The chemical makeup of 3004 is very similar to 3003. The addition of Magnesium gives it strengths approaching 5052 along with great corrosion resistance and good formability. These properties make 3004 a good candidate for storage tanks, pressure vessels and cookware.

3105 alloy is similar to 3003, but with wider tolerance ranges for the alloying elements of Copper, Magnesium, Chromium, Titanium and Zinc. Due to the wider allowable tolerance ranges, 3105 is typically used for less critical building material applications, such as roofing, siding, flashing and duct-work.

3002 contains small amounts of both Manganese and Magnesium. It is a specialty alloy, carefully manufactured to accept anodizing without showing streaks or stripes. The main use for 3002 is lighting reflectors.

Available at Meyer Aluminum Blanks – 3002, 3003, 3105 and 3004 – Tempers O, H12 – H18, H22 – H28.

5XXX Series

Includes 5005, 5052, 5154, plus many others. The main alloying ingredient in 5052 is Magnesium, which helps make it one of the strongest non-heat treatable alloys available. It is highly resistant to saltwater corrosion and performs well in welding and forming operations. It also keeps its strength when cooled to extreme temperatures, making it a good choice for cryogenic applications. Other uses include marine products, aircraft components, highway structures, and commercial transportation parts.

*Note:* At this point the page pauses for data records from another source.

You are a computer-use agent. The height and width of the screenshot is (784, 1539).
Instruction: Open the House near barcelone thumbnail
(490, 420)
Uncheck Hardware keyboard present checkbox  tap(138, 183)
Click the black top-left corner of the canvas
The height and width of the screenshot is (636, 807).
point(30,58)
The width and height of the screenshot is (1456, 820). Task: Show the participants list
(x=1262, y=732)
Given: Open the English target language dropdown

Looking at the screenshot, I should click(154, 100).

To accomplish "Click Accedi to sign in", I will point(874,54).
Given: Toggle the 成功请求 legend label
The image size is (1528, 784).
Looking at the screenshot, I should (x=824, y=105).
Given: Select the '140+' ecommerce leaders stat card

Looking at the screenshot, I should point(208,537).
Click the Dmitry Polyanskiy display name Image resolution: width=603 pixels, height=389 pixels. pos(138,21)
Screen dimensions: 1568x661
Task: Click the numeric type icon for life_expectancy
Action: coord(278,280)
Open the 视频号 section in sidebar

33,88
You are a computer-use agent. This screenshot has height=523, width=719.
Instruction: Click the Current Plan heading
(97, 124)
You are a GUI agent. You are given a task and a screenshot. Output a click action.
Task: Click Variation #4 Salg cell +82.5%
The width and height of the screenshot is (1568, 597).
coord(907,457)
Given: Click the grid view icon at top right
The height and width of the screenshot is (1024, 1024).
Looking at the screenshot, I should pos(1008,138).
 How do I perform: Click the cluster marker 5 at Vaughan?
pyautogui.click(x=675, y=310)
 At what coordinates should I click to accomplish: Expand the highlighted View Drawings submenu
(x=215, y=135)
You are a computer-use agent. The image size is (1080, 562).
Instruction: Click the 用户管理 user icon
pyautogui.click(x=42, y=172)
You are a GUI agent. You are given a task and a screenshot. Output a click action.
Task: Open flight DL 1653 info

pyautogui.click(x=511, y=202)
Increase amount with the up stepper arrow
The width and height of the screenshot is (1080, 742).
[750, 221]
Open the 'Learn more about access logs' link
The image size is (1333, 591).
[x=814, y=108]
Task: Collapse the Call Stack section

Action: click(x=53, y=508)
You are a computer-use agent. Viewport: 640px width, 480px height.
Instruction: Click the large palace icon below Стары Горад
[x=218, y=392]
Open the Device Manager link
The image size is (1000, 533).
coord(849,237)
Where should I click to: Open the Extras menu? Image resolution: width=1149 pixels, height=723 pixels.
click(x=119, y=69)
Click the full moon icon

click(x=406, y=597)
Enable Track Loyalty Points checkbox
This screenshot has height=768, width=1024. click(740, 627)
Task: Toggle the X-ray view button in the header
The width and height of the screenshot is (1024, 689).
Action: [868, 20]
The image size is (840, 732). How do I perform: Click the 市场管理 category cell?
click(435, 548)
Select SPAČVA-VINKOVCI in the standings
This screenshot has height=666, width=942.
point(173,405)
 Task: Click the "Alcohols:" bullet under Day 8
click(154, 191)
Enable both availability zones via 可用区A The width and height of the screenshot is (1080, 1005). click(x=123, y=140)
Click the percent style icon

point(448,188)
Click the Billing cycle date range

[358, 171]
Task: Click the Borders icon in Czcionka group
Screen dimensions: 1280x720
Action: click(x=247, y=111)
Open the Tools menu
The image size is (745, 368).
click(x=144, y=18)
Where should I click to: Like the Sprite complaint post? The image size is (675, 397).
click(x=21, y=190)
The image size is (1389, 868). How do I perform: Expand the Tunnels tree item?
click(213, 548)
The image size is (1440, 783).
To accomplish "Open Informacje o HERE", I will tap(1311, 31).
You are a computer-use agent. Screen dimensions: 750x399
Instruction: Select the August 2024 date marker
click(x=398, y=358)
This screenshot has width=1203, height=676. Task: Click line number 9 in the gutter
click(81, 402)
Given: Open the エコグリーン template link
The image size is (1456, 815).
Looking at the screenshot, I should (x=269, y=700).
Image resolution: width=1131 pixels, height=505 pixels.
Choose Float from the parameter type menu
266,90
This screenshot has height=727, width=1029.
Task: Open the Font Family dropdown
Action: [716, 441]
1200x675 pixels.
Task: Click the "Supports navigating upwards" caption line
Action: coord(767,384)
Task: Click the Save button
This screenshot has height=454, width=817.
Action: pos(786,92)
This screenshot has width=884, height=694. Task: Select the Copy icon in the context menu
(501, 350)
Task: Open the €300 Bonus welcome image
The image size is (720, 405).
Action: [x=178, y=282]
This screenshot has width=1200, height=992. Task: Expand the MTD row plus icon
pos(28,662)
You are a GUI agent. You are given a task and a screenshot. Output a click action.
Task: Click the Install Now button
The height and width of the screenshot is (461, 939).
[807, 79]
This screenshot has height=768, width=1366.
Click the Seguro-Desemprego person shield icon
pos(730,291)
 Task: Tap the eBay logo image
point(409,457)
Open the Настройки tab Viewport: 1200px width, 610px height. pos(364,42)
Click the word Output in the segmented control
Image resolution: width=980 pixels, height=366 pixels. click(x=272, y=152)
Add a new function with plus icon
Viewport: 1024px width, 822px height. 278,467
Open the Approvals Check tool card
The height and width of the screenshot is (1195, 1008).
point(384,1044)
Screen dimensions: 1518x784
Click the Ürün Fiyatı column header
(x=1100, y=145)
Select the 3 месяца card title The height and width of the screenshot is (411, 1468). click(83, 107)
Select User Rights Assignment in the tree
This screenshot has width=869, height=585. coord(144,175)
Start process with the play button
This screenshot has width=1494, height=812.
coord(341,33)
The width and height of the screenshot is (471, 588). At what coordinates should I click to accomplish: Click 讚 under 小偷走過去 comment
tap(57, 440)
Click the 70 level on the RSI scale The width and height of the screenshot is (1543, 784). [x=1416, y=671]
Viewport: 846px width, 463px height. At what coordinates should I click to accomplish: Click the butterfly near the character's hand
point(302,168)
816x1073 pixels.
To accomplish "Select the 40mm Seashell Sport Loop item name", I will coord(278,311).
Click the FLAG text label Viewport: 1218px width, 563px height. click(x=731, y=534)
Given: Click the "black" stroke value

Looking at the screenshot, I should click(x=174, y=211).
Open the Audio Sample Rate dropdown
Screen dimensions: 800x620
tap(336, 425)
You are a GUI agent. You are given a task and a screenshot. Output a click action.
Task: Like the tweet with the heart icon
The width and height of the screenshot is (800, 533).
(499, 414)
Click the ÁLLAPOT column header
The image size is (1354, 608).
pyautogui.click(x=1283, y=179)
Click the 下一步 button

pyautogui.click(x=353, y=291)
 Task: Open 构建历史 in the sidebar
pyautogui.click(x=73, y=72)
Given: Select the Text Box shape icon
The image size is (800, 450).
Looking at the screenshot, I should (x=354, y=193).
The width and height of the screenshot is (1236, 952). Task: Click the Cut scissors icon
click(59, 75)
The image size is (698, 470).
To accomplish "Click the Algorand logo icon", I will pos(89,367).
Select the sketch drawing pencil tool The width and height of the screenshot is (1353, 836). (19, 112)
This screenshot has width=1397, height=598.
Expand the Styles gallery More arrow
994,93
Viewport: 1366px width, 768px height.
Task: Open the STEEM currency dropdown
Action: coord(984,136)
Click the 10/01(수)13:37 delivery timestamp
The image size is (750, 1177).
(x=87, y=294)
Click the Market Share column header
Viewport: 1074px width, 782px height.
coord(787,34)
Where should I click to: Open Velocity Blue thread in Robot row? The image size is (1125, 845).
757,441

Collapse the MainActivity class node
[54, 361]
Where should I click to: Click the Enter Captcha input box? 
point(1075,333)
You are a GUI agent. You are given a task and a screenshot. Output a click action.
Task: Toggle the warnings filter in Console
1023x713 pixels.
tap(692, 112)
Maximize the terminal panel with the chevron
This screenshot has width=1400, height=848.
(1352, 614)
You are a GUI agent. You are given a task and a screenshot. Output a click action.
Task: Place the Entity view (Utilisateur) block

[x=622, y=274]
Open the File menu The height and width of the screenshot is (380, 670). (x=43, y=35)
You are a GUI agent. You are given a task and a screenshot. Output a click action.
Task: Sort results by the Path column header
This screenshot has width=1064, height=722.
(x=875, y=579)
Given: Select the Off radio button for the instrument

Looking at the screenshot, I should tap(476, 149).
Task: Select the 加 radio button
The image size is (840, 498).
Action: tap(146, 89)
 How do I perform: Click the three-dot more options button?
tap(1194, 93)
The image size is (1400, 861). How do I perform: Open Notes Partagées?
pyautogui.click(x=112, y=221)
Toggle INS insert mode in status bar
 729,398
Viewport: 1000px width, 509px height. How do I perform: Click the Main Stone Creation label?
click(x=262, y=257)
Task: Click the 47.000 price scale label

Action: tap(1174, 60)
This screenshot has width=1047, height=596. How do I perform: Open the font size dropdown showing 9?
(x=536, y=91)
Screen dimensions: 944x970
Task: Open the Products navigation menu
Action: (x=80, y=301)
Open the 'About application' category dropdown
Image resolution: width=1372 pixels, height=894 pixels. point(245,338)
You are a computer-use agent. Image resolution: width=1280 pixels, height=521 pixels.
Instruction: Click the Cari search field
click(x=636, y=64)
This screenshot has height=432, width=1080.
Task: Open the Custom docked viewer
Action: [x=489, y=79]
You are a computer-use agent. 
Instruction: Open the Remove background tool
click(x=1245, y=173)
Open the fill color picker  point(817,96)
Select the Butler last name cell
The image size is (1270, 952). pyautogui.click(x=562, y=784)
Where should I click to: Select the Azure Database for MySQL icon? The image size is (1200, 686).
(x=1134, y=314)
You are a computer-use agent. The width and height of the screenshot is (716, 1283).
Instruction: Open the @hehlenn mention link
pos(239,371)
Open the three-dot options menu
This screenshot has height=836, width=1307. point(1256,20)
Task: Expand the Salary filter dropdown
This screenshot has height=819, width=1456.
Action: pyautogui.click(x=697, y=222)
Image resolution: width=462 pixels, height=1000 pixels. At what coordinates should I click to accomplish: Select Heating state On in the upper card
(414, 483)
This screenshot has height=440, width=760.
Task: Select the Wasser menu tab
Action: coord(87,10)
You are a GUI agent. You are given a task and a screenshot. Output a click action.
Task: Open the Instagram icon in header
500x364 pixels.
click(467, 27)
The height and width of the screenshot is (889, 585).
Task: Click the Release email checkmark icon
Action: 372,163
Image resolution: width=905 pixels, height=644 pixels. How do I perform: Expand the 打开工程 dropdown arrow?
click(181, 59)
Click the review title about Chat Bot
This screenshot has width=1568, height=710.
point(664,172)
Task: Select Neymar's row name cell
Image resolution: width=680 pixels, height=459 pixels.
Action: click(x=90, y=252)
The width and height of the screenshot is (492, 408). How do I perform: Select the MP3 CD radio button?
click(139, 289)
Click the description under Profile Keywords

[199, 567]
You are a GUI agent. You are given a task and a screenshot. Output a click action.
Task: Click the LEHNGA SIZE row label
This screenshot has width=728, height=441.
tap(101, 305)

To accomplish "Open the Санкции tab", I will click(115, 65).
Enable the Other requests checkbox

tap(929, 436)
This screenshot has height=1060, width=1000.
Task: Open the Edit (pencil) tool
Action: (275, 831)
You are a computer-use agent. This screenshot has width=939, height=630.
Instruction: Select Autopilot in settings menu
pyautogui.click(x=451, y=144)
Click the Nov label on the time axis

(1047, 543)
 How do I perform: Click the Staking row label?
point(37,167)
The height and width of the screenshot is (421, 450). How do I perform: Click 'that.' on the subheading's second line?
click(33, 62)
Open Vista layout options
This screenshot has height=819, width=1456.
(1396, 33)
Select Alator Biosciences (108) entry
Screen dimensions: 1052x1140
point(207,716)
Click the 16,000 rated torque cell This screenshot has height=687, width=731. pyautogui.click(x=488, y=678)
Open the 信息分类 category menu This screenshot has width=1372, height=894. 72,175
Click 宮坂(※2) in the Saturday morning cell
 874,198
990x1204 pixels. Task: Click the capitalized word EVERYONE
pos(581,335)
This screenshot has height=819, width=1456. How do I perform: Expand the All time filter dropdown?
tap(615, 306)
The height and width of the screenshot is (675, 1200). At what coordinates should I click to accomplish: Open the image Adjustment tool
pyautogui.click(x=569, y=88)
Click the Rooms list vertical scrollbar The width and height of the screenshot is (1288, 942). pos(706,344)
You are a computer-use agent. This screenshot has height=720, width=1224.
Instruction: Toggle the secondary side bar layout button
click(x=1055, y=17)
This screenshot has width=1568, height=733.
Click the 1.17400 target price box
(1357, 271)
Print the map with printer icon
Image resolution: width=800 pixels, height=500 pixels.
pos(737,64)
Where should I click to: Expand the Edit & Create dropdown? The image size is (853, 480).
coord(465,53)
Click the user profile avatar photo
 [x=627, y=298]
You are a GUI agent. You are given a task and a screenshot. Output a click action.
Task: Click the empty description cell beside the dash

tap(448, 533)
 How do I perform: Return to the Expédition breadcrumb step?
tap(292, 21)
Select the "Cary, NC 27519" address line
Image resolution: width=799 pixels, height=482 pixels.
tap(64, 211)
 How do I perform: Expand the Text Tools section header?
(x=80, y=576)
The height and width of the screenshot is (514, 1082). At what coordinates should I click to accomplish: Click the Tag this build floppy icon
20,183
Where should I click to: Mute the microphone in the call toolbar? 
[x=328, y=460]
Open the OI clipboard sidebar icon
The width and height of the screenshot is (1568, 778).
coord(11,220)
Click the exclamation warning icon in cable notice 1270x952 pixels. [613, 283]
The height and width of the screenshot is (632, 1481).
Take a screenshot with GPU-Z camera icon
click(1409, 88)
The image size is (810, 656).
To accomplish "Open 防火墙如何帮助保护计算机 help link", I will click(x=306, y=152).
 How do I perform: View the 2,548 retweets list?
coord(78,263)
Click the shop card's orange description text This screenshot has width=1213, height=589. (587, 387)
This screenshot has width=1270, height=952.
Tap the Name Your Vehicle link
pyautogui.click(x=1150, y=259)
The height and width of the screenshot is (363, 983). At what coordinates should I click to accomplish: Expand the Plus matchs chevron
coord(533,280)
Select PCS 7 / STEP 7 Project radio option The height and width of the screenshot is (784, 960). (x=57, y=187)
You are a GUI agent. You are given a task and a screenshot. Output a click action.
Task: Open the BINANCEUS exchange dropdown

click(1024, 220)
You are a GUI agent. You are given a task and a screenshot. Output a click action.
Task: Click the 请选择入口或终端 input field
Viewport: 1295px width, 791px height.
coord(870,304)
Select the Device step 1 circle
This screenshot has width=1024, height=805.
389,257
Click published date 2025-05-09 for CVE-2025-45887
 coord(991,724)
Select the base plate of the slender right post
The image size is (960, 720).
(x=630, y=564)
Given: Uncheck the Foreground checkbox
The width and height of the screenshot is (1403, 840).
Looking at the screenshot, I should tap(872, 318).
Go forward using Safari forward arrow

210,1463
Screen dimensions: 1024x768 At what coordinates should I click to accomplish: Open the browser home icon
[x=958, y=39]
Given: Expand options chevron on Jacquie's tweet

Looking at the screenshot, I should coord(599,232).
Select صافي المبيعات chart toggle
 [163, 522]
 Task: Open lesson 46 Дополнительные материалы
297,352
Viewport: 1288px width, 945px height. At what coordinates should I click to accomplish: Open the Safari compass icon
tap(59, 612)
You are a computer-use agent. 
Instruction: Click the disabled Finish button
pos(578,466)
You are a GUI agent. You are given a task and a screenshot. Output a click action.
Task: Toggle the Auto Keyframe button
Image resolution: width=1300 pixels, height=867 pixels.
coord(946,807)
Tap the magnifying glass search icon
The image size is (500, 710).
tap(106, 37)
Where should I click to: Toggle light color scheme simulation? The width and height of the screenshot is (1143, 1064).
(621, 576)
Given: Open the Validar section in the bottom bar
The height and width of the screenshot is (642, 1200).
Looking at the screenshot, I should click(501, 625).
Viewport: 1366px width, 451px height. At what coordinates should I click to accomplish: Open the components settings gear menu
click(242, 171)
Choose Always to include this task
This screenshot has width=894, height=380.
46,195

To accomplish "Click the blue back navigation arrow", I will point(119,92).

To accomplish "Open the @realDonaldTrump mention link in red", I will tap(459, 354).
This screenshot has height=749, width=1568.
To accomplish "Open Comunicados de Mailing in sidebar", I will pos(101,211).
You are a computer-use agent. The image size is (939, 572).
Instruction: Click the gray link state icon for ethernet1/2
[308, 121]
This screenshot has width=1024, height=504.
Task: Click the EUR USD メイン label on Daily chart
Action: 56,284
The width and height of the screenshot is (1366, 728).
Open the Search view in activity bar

Available at Meyer Aluminum Blanks – 5052, 5154 and 5454 – Tempers O, H32.

Heat Treatable Alloys

6XXX Series

A very popular series that gains its strength from Magnesium and Silicon. 6061 is one of the more versatile alloys, due to mechanical properties that give it high corrosion resistance and make it well-suited for spinning, forming, welding, and extruding. Common uses include structural building and heavy equipment members, bridges, trusses and pressure vessels.

Available at Meyer Aluminum Blanks – 6061 – Temper O.

8XXX Series

This series comprises alloys that use less common elements, including Tin, Iron, Nickel and Lithium. The Lithium alloys are attractive for some aerospace applications due to their very light weight, high strength and increased ability to stretch without breaking. Other uses for 8XXX alloys include cookware, conductor material, and some high temperature applications.

Available at Meyer Aluminum Blanks – 8128 – Tempers – O, H12- H14, H22 – H24.